The chair of The Commissioning Review editorial board unpicks the cascade of events that led to the A&E crisis

As we enter another year it is always good to reflect on the last and plan for the future. Sadly that concept is alien to the NHS system and the politicians who decide how much money the service gets given on an annual basis.  Every year there are four seasons. This has happened since records began. Yet every autumn there is a mad scramble to develop a winter plan and every organisation is charged with sending a representative to formulate that plan. When I was involved I used to exalt, “What! Winter again? I thought we had that last year?” I then would put forward a suggestion of doing a fact finding mission to the Bahama’s because for some reason they never suffer winter pressures. The irony was lost on several people who wondered if such a trip would be good use of taxpayers money!

The plans would be formulated and circulated, then the usual, “Who is going to pay for this?” question arises. The commissioners usually end up spot-purchasing extra capacity and when the inevitable A&E crisis hits, the golden baton of blame goes around.

The political solution is to throw money at the problem – £700 million this year! The issue is the money has to have business cases and bids approved before being released and this all takes until spring, when the crisis is over. Only those areas that are not coping and missing targets get the money. The efficient target- hitting areas are rewarded with nothing. The system competes for that funding on an annual basis so any scheme that is working has no recurrent funding to maintain it into the inevitable next winter crisis.

Those parts of the system on block contracts have no incentives – other than goodwill – to increase capacity. The payment-by-activity and punitive targets drive poor decision making, leading to more admissions and increasing stress in the system. Hospitals fill up and cannot get elective cases in and so cancel lists and break the political promises of no-one waiting more than four hours in A&E or 18 weeks for treatment.

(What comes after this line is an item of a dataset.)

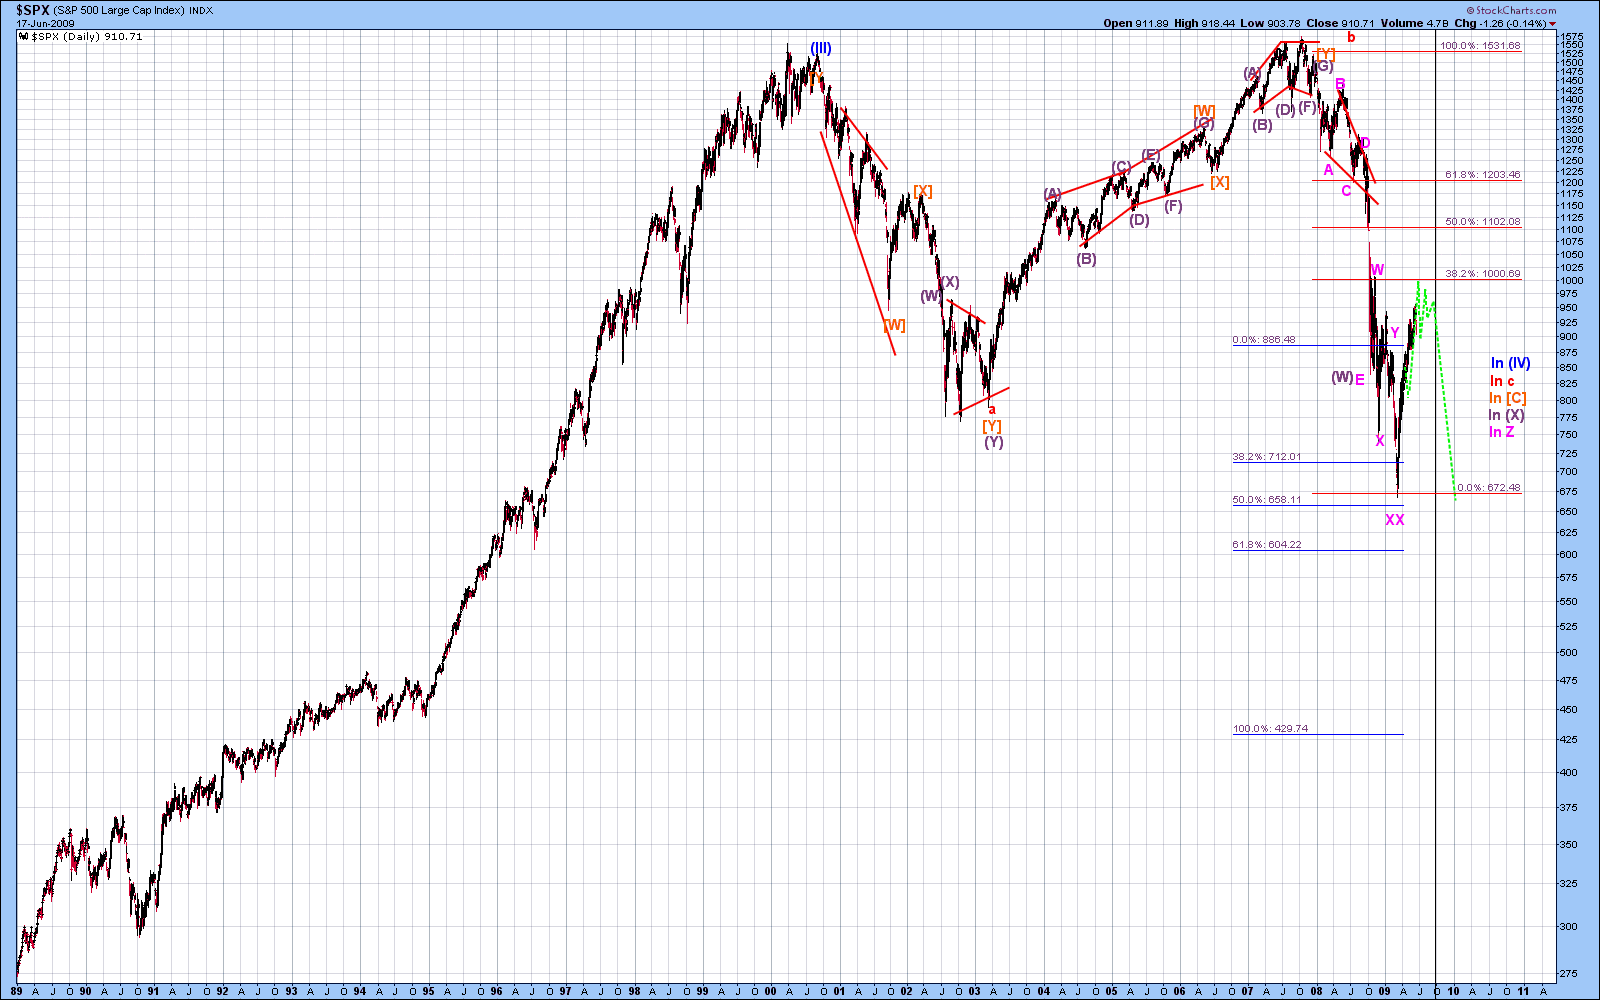Click the 17-Jun-2009 date text
The height and width of the screenshot is (1000, 1600).
click(x=45, y=24)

The problem is we have forgotten to tell the patients about this winter thing. They have the audacity to get ill and interrupt the smooth running of the health service. As professional groups we give so many mixed messages to the public of how and when to access healthcare. The NHS England campaign, The earlier, the better that was launched last January (2014) said if you are old or young, catch it early and prevent hospital admissions.

“Can’t get a GP appointment? No problem, see the pharmacist.” “But you don’t pay for your prescription? Insist on a GP appointment for a script.” “A&E is always open and they test for everything and are ‘proper doctors’. The ambulance always goes there so it must be the right place.”

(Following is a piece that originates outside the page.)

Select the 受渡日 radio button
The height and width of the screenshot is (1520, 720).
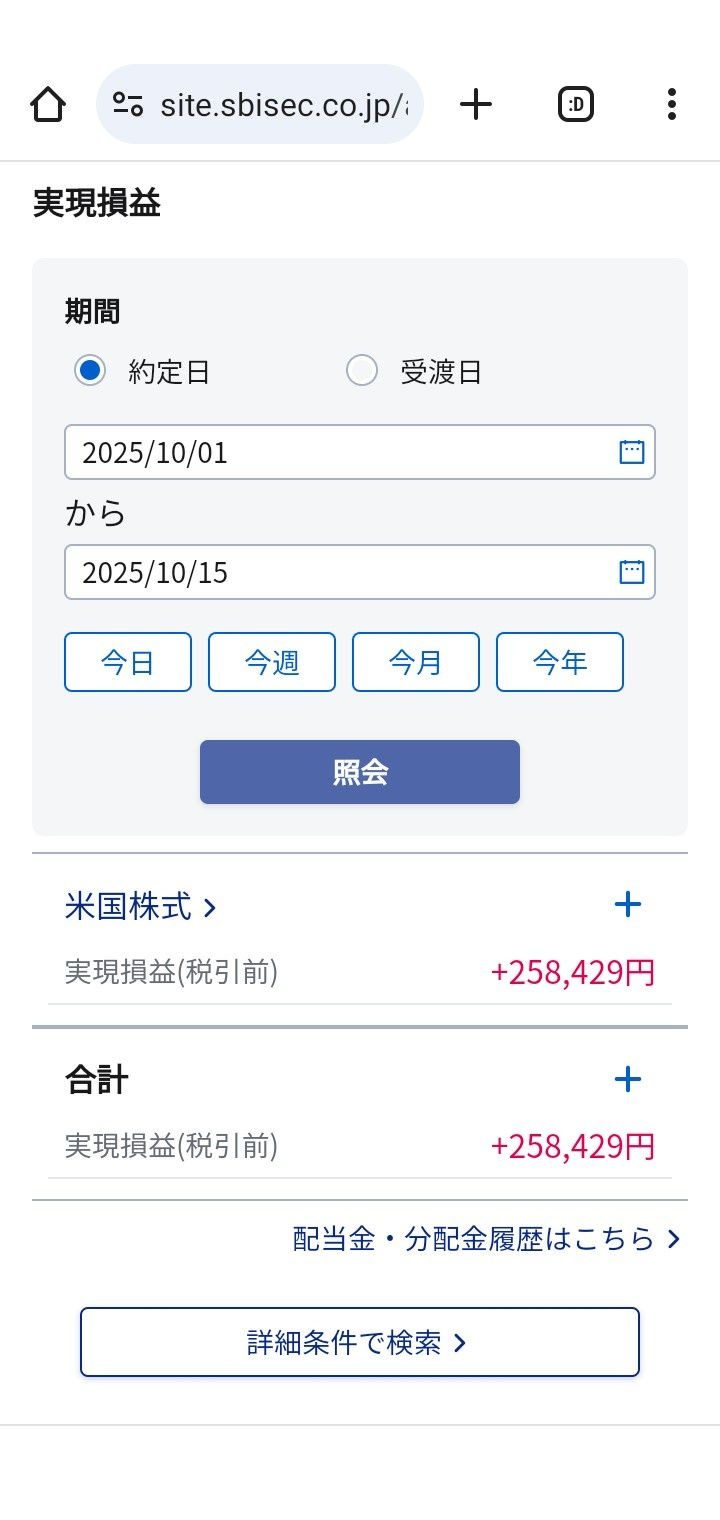pos(361,371)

The issue is that the A&E doctors they see are usually the most inexperienced, doing part of a rota, and the senior doctors are specialised to do the heroic lifesaving, so coughs, rashes and earache leave them cold. Twenty years ago as an A&E registrar I sat behind the counter and prevented people registering if their problem was not an accident or emergency. I was quickly hauled into the hospital manager’s office (when did they become Chief Executives?) to be told to let them register and then send them away because I was affecting the hospital figures and therefore the funding.

Every year we prove Einstein’s theory of insanity by using the same tools to do the same job and then wonder why it doesn’t change. Until we commission for the patient not for the organisation, we will continue perpetuating the crisis.

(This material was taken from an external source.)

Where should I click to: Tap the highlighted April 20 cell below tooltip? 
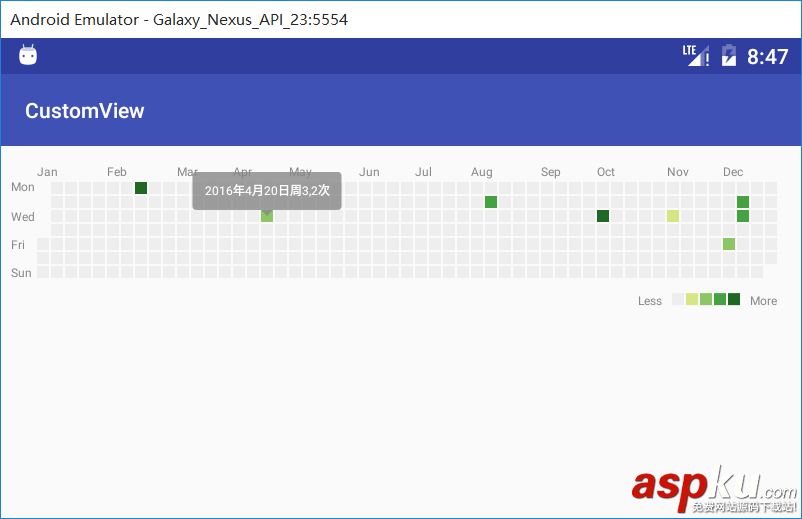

The reality in a free-at-the-point-of-care service is that demand will always exceed supply. The political interfering to solve one problem, such as A&E waits, leads to a knock-on effect elsewhere in the system. The payment system and clinical governance risks need resolving so that patients are treated by the most appropriate person for the condition they have – or perceive they have. People logically choose the path of least resistance so we need to simplify the system. Two places to access face-to-face, A&E or the GP, 999 for emergencies and 111 one for everything else. Thank goodness for 111: now there is a new runner to hold the golden baton of blame!